Craig Shere — Tuohy Brothers — Analyst
I guess I was looking for a couple of things, one is, if I’m not mistaken, of those actually produced and delivered in the third quarter, none went to UPS. I’m trying to get a sense of when the UPS deliveries will start ramping. And I’m also trying to get a sense of your expectation, I know this is kind of in the future of, say, the percentage of your C-1000s that would likely be taking the integrated HorseFly once it’s fully approved, and if you’ve gotten any kind of body language from potential customers about the potential size of standalone orders.
Steve Schrader — Chief Financial Officer
Let me answer the second question first, Craig. I would say there are three major customers you’ve all heard of out there that are definitely interested in the integrated truck drone product. Okay? So we certainly anticipate that something will come out of that down the road. UPS, it’s a combination, obviously, we haven’t got production now. It also is when and where UPS would love to take their vehicles first. They have a depot in California and San Diego that’s already with infrastructure, they’d love to get the voucher program too. So ideally I think their first truck would ideally go to California. Now, somewhat — we are already talking about that HVIP program and how — when that will get funded. So it’s somewhat dependent. I assume — we assume for the most part if that is not funded or they can’t get vouchers and — but we have production trucks ready to deliver them, we anticipate they would want to take them in as well.
Craig Shere — Tuohy Brothers — Analyst
Okay, great. And any quick updates about your refrigerated truck R&D effort?
Robert Willison — Chief Operating Officer
Yeah. This is Rob Willison. We are beginning a build of a test mule. We have a Board of advisors that are helping us coach through the configurations and innovations. It’s no small task to make a refrigerated vehicle with a diesel. It’s even more daunting to make it electric, but I think we have a good path forward. So, we are beginning a mule build on that. We’ll begin to take it through some testing throughout this year and that’s on track as well.
I do want to make a comment about infrastructure, though. Our vehicles and especially for fleet can be charged on Level 2 and what you’ve heard from other fleet manufacturers about fast charge and the cost of fast charge, infrastructure, very expensive as far as the chargers, as well as the amount of electricity needed. Because of the nature of our vehicles being lightweight and very efficient, we can charge overnight on a Level 2 charger, which is much more economical than what some others have done. So what’s been said, our technology — Workhorse is a technology company. We are far away ahead of others, all the way from the drones to the motors, to the batteries, to all of our experience. And so I hope that helps you answer that question.
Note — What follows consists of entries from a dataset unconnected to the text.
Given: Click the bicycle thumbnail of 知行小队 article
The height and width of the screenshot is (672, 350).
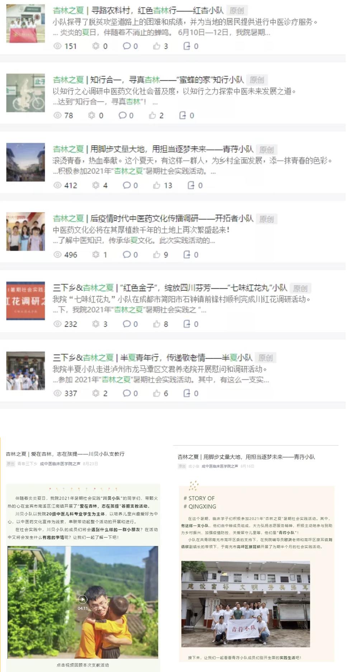Looking at the screenshot, I should 25,93.
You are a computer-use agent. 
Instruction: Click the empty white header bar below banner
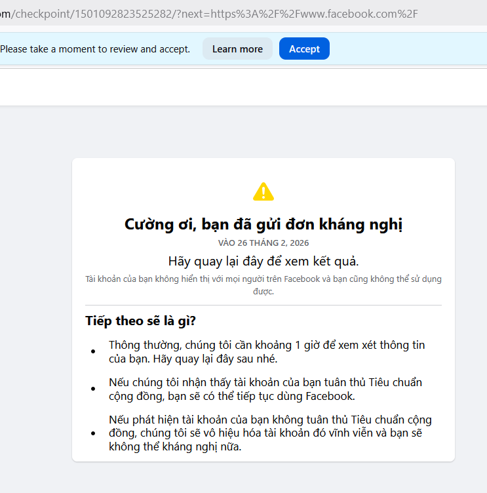pyautogui.click(x=243, y=87)
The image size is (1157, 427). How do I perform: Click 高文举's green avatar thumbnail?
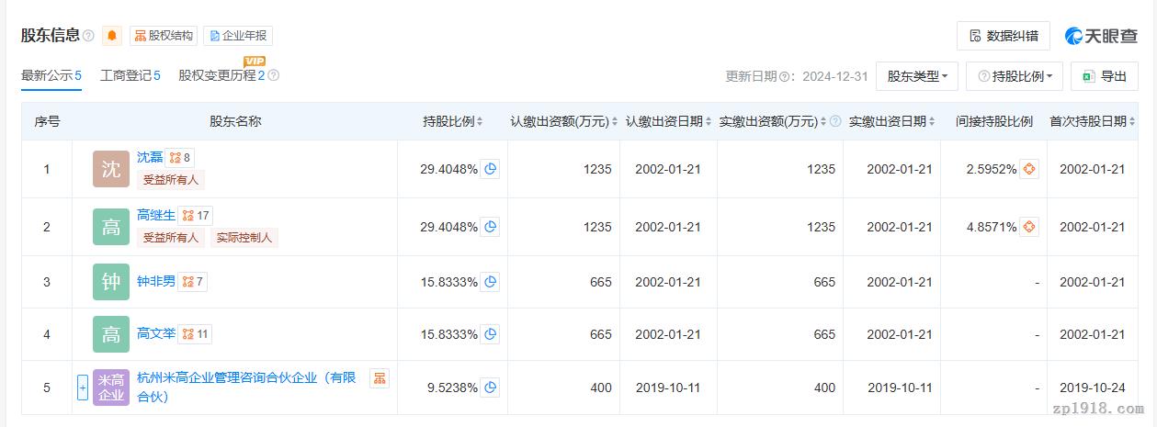(111, 334)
Craig Shere — Tuohy Brothers — Analyst
That’s great, thank you very much.
Operator
At this time, this concludes the company’s question-and-answer session. If your question was not taken, you may contact Workhorse’s Investor Relations team at WKHS@gatewayir.com. I’d now like to turn the call back over to Mr. Hughes for his closing remarks.
Duane Hughes — Chief Executive Officer and President
Well, thank you again for joining us on our call today. I especially want to thank our employees, our partners, our investors and all of our support folks behind us. We appreciate your continued interest in Workhorse and we look forward to updating you on our next call. Thank you, operator.